What is Blockchain Security?

Remind yourselves what blockchain is. Blockchain is a distributed ledger (DLT) designed to promote organizational trust. A copy has been duplicated across different computer systems so all members (nodes) of that particular chain can view, record and share encrypted transactions.

Blockchain technology organizes data in "blocks", or groups of information. Each block holds specific amounts before being linked with previous full blocks to form a data chain. Blockchain security is an integrated risk management solution that incorporates assurance services, cybersecurity frameworks and best practices into an overall approach to decrease cyber attacks and fraud risks.

Blockchain data structures possess inherent security features due to their combination of consensus, cryptography and decentralization. Since each new block connects directly to previous blocks, it becomes virtually impossible for an alteration to occur between blocks. A consensus mechanism of authorized users who validate all transactions within a block ensures that transactions are accurate and true - this guarantees there's no single point of failure. In contrast, users cannot alter transaction records.
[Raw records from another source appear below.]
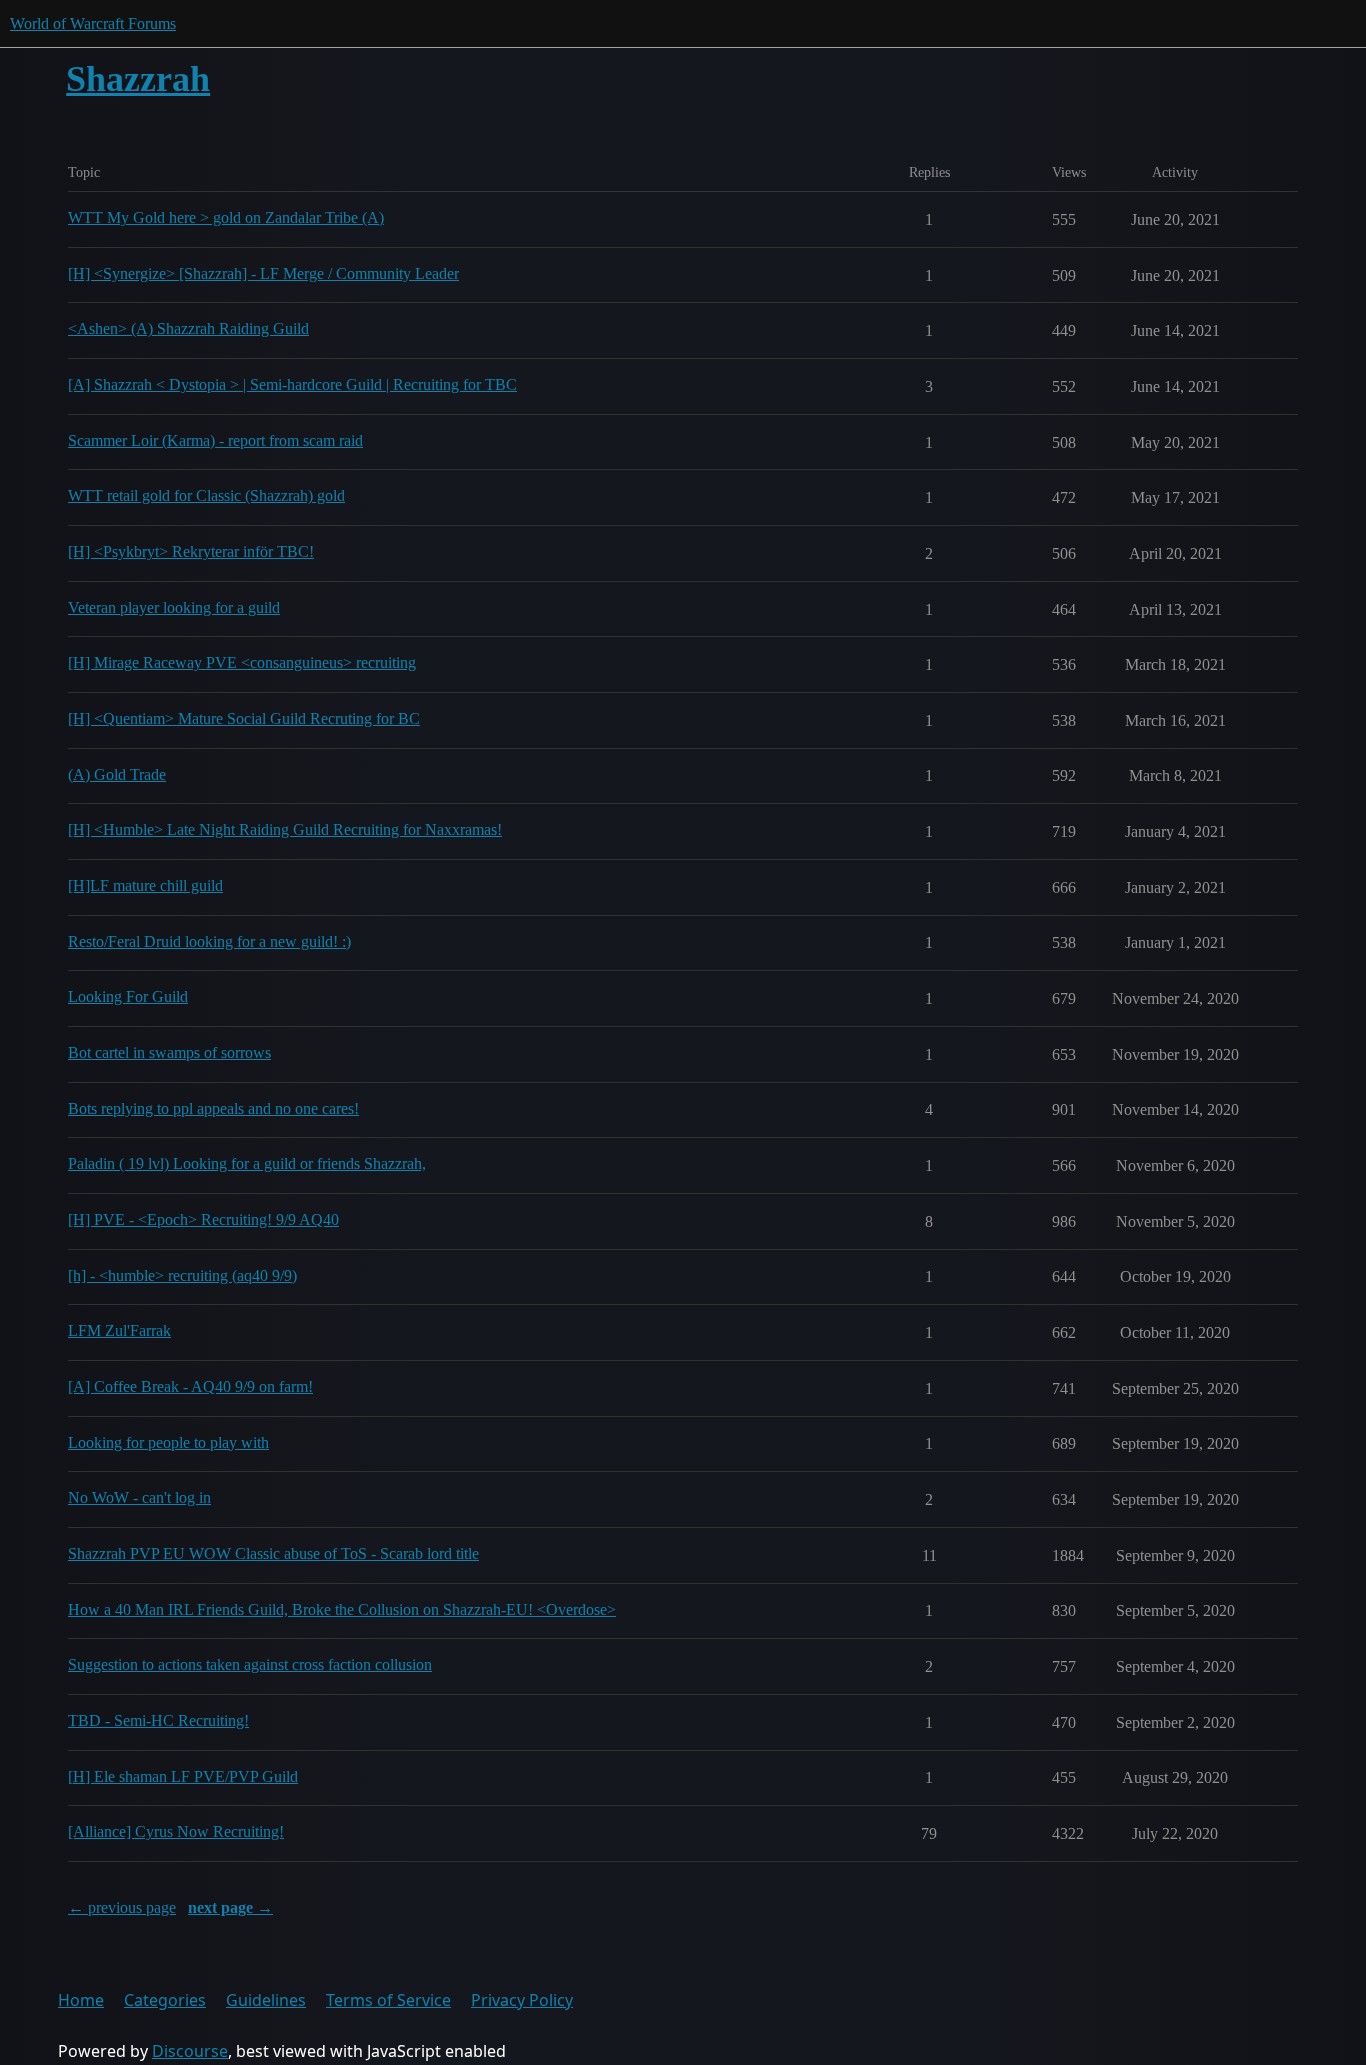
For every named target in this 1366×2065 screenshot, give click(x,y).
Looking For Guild (128, 996)
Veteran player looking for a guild (174, 607)
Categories (165, 2000)
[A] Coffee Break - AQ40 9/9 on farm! (190, 1386)
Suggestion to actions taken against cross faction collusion (250, 1664)
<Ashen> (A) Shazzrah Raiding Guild (188, 328)
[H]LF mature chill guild (145, 885)
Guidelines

Blockchain security goes far beyond its intrinsic features. Here's why.

What are the Types of Blockchain?

Before discussing how Blockchains operate, it is necessary to discuss their security. Each type presents unique obstacles.

Private Blockchains

Invites are required in private blockchain networks; users must be authenticated through validation by either an administrator, starter or central administrator. Business owners typically set up permissioned blockchains that limit who can participate and what transactions can occur. Participants require either an invitation to join or permission in any event.

Private blockchains typically rely on a proof-of-authority consensus method. They're frequently employed for access, authentication and record-keeping tasks in secure business environments - often; the transaction data remains private.

Blockchains for Public Use

Participation and transparency are at the core of public blockchains, where consensus for transactions is decentralized so anyone can validate network transactions. Software codes such as Bitcoin and Ethereum are both open source, making their software easily accessible to members of the public.

Public blockchains' primary characteristic is decentralization. This stems from crypto economics and helps ensure cooperation across a network. Public blockchains do not contain central controls or authorities and don't create single points of failure in design either.

Decentralizing a blockchain depends on many variables, including its algorithm for consensus, network governance structure, ownership of "private keys", economic incentives and any "data mining" programs where users earn cryptocurrency by validating transactions; such rewards offer strong motivation to participate and validate transactions.

Governance considerations involve who will develop the software, who has access to consensus mechanisms and who may participate in collaborative governance. Public blockchain consensus mechanisms typically fall into Proof-of-Work (PoW) or Prove-of-Stake (PoS).

Public blockchains differ significantly because anyone can easily access and verify transactions.

Consortium Blockchains

When discussing blockchains generally, only public and private chains come up. But another choice: consortium blockchains are often forgotten: this alternative involves participants pre-approved by central authorities before participating in consensus on a blockchain network - known as semi-permissioned networks as it allows partially decentralized or distributed operations while still maintaining certain levels of control - although transaction data on consortium chains could remain private.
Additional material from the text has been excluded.